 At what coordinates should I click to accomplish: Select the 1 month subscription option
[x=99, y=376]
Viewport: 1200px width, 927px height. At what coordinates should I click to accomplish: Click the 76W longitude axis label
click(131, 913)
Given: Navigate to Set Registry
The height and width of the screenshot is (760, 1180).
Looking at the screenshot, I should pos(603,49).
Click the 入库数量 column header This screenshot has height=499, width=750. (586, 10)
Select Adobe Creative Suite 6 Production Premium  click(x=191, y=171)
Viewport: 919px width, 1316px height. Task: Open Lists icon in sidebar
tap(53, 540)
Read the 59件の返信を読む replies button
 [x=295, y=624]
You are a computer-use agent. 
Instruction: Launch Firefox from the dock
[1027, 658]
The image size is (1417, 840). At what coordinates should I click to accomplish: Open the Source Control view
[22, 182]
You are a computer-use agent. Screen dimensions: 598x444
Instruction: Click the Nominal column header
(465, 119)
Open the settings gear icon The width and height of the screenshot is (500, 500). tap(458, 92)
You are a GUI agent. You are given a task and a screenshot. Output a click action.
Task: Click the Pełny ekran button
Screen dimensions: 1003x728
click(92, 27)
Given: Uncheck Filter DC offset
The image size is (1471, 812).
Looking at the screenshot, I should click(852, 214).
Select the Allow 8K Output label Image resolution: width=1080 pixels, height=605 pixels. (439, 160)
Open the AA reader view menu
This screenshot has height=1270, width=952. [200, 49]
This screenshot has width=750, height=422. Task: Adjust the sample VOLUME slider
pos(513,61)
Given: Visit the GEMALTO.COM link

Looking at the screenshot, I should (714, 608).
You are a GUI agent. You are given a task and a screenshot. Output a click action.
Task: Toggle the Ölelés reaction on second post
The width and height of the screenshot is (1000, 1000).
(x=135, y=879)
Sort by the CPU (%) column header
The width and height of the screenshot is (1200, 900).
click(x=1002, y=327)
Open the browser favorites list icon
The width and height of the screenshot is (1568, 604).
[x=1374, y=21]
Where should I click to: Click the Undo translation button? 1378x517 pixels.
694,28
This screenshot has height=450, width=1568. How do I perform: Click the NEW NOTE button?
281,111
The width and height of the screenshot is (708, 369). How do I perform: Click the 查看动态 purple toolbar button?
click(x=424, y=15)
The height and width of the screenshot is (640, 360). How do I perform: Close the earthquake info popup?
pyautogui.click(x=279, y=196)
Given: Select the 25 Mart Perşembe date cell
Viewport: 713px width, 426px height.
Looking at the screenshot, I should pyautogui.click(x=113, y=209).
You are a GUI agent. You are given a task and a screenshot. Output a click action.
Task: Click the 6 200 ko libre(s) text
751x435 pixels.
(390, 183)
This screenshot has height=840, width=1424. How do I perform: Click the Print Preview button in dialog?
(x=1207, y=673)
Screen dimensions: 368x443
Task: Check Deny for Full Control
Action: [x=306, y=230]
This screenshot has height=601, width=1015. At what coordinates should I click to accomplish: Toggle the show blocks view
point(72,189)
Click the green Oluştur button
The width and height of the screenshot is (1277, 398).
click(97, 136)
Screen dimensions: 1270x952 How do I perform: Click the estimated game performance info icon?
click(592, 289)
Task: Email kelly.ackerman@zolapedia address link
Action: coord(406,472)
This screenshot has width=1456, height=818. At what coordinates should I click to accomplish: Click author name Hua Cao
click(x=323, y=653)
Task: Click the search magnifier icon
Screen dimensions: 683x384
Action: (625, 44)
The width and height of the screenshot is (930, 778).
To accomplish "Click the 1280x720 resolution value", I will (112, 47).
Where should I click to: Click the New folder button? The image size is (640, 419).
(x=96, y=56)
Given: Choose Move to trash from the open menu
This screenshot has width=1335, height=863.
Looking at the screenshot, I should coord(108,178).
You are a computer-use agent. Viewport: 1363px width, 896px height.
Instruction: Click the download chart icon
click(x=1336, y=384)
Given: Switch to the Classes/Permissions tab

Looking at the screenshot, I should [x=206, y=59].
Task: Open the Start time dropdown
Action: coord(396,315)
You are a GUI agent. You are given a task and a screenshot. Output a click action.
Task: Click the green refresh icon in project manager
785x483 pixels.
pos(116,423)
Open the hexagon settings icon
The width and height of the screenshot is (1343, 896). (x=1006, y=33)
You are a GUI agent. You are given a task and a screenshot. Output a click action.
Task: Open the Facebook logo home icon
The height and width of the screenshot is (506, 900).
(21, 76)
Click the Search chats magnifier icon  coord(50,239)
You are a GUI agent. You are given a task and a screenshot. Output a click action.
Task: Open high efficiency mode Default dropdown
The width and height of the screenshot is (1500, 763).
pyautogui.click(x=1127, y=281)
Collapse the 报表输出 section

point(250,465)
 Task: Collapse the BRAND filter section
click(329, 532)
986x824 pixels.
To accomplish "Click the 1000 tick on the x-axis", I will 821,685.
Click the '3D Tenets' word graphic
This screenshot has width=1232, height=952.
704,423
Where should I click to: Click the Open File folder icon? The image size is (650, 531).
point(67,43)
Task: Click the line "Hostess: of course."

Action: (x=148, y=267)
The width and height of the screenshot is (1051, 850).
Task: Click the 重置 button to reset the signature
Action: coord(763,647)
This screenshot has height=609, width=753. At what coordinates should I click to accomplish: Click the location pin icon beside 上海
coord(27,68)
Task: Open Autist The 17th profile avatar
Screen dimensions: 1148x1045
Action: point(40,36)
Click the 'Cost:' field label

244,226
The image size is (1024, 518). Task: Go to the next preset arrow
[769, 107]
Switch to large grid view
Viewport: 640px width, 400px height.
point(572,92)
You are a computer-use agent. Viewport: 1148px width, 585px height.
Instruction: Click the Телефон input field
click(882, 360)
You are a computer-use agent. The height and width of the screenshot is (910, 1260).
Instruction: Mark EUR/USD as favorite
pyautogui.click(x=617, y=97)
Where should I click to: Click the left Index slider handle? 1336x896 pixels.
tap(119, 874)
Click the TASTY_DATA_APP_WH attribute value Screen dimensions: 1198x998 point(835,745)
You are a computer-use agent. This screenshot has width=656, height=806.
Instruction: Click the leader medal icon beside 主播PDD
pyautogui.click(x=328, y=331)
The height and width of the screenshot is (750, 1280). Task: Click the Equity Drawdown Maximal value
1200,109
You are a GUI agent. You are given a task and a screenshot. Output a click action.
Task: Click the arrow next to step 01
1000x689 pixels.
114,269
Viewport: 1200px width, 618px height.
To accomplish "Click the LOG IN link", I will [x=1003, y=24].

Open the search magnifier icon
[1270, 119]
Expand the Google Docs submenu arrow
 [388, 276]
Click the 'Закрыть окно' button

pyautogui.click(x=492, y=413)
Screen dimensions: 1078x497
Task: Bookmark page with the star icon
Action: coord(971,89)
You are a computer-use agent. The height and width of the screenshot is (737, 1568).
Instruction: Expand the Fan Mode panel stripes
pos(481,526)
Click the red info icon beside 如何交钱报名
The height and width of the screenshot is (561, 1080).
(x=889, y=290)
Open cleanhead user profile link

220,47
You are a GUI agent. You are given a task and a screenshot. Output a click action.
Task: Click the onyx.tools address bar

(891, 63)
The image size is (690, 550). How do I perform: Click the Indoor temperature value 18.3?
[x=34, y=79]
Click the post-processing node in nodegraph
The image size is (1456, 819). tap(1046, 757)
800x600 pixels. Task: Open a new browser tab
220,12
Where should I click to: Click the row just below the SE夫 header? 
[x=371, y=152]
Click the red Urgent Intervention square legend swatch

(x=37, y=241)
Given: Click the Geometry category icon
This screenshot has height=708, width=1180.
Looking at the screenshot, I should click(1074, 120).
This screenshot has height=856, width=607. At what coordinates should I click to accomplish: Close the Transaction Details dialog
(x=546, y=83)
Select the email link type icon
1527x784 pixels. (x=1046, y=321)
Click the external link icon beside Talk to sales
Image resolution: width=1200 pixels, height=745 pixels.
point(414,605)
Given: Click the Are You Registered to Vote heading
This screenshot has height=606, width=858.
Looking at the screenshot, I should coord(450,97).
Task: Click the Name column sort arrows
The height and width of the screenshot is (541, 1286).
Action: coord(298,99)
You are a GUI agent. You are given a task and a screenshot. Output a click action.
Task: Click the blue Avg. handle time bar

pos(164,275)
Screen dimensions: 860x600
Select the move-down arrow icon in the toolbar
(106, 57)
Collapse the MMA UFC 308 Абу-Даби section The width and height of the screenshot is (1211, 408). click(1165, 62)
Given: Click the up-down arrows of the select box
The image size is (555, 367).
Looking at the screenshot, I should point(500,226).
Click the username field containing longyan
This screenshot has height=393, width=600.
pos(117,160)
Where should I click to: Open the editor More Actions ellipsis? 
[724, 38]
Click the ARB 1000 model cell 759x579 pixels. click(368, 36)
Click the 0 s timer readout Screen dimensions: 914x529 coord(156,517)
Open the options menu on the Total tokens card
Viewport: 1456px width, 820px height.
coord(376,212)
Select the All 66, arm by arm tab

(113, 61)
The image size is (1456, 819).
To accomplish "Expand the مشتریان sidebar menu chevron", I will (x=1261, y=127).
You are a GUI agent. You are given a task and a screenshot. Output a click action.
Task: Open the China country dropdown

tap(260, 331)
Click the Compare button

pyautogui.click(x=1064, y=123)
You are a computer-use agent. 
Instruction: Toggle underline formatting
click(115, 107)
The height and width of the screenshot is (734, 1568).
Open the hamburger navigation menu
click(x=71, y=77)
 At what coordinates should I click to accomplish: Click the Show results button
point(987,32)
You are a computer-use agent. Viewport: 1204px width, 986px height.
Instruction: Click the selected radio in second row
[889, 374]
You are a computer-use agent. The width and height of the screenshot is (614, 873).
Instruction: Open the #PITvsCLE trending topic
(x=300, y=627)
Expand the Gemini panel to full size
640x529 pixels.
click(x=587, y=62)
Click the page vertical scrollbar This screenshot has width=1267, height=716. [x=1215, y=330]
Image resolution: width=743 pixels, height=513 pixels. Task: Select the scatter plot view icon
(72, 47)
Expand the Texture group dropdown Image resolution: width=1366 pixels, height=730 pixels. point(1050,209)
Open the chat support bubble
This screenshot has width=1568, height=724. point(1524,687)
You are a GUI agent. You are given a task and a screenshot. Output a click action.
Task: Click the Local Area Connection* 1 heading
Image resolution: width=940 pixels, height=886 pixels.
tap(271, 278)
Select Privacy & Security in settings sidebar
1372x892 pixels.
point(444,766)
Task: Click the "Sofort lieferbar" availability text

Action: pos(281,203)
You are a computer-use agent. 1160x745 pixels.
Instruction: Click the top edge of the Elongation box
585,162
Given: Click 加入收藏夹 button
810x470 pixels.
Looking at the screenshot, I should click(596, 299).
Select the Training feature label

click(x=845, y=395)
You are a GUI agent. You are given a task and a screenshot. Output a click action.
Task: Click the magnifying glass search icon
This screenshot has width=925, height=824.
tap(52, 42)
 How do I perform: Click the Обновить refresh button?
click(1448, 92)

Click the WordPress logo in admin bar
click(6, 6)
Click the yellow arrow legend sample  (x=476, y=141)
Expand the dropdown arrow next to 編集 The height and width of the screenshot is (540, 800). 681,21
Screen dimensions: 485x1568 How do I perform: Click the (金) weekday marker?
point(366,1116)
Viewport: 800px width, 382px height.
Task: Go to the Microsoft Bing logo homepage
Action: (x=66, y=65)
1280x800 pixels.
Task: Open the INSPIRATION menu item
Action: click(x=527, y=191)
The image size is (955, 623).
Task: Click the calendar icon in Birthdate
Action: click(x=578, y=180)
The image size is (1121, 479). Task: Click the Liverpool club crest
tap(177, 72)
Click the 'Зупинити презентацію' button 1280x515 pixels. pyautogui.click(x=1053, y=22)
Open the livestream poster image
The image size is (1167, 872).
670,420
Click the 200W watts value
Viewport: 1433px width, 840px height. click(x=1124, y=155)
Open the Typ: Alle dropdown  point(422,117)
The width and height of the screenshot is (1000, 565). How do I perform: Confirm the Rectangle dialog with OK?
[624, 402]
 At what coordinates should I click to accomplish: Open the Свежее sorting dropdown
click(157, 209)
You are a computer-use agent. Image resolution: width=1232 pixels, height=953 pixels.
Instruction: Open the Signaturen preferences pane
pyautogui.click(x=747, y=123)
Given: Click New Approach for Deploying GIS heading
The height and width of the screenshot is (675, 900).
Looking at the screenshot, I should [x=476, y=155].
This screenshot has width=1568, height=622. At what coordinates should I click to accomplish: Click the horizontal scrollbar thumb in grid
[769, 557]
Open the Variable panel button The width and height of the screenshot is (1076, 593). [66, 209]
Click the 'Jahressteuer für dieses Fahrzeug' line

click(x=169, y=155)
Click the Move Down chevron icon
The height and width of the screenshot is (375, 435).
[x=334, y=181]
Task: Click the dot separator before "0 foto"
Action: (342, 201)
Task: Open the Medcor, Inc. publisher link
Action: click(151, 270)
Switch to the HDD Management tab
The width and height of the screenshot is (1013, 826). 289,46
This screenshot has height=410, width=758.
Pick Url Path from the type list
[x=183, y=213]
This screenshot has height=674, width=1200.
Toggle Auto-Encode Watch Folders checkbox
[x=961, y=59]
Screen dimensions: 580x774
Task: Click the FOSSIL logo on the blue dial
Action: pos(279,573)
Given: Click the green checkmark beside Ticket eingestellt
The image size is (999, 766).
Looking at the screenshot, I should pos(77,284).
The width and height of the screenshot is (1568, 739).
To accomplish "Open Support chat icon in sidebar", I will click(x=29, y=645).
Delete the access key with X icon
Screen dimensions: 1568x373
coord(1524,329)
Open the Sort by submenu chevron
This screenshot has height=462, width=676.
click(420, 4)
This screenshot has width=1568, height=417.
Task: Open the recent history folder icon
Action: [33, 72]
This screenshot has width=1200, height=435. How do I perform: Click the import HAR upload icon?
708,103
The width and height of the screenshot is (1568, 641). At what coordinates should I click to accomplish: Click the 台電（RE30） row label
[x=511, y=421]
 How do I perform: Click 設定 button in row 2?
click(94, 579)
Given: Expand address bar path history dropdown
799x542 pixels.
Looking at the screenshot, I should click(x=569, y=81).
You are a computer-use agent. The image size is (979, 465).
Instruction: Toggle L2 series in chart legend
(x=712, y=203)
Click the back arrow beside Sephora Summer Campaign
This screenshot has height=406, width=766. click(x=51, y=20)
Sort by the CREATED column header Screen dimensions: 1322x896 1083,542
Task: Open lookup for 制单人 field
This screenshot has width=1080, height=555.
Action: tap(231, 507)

-------

→ **Task**
Out of the listing above, reproduce exactly the lines from the one with "The width and height of the screenshot is (930, 778)." up to and including the one with "Switch to large grid view".

→ **Worked solution**
The width and height of the screenshot is (930, 778).
To accomplish "Click the 1280x720 resolution value", I will (112, 47).
Where should I click to: Click the New folder button? The image size is (640, 419).
(x=96, y=56)
Given: Choose Move to trash from the open menu
This screenshot has width=1335, height=863.
Looking at the screenshot, I should coord(108,178).
You are a computer-use agent. Viewport: 1363px width, 896px height.
Instruction: Click the download chart icon
click(x=1336, y=384)
Given: Switch to the Classes/Permissions tab

Looking at the screenshot, I should [x=206, y=59].
Task: Open the Start time dropdown
Action: coord(396,315)
You are a GUI agent. You are given a task and a screenshot. Output a click action.
Task: Click the green refresh icon in project manager
785x483 pixels.
pos(116,423)
Open the hexagon settings icon
The width and height of the screenshot is (1343, 896). (x=1006, y=33)
You are a GUI agent. You are given a task and a screenshot. Output a click action.
Task: Open the Facebook logo home icon
The height and width of the screenshot is (506, 900).
(21, 76)
Click the Search chats magnifier icon  coord(50,239)
You are a GUI agent. You are given a task and a screenshot. Output a click action.
Task: Open high efficiency mode Default dropdown
The width and height of the screenshot is (1500, 763).
pyautogui.click(x=1127, y=281)
Collapse the 报表输出 section

point(250,465)
 Task: Collapse the BRAND filter section
click(329, 532)
986x824 pixels.
To accomplish "Click the 1000 tick on the x-axis", I will 821,685.
Click the '3D Tenets' word graphic
This screenshot has width=1232, height=952.
704,423
Where should I click to: Click the Open File folder icon? The image size is (650, 531).
point(67,43)
Task: Click the line "Hostess: of course."

Action: (x=148, y=267)
The width and height of the screenshot is (1051, 850).
Task: Click the 重置 button to reset the signature
Action: coord(763,647)
This screenshot has height=609, width=753. At what coordinates should I click to accomplish: Click the location pin icon beside 上海
coord(27,68)
Task: Open Autist The 17th profile avatar
Screen dimensions: 1148x1045
Action: point(40,36)
Click the 'Cost:' field label

244,226
The image size is (1024, 518). Task: Go to the next preset arrow
[769, 107]
Switch to large grid view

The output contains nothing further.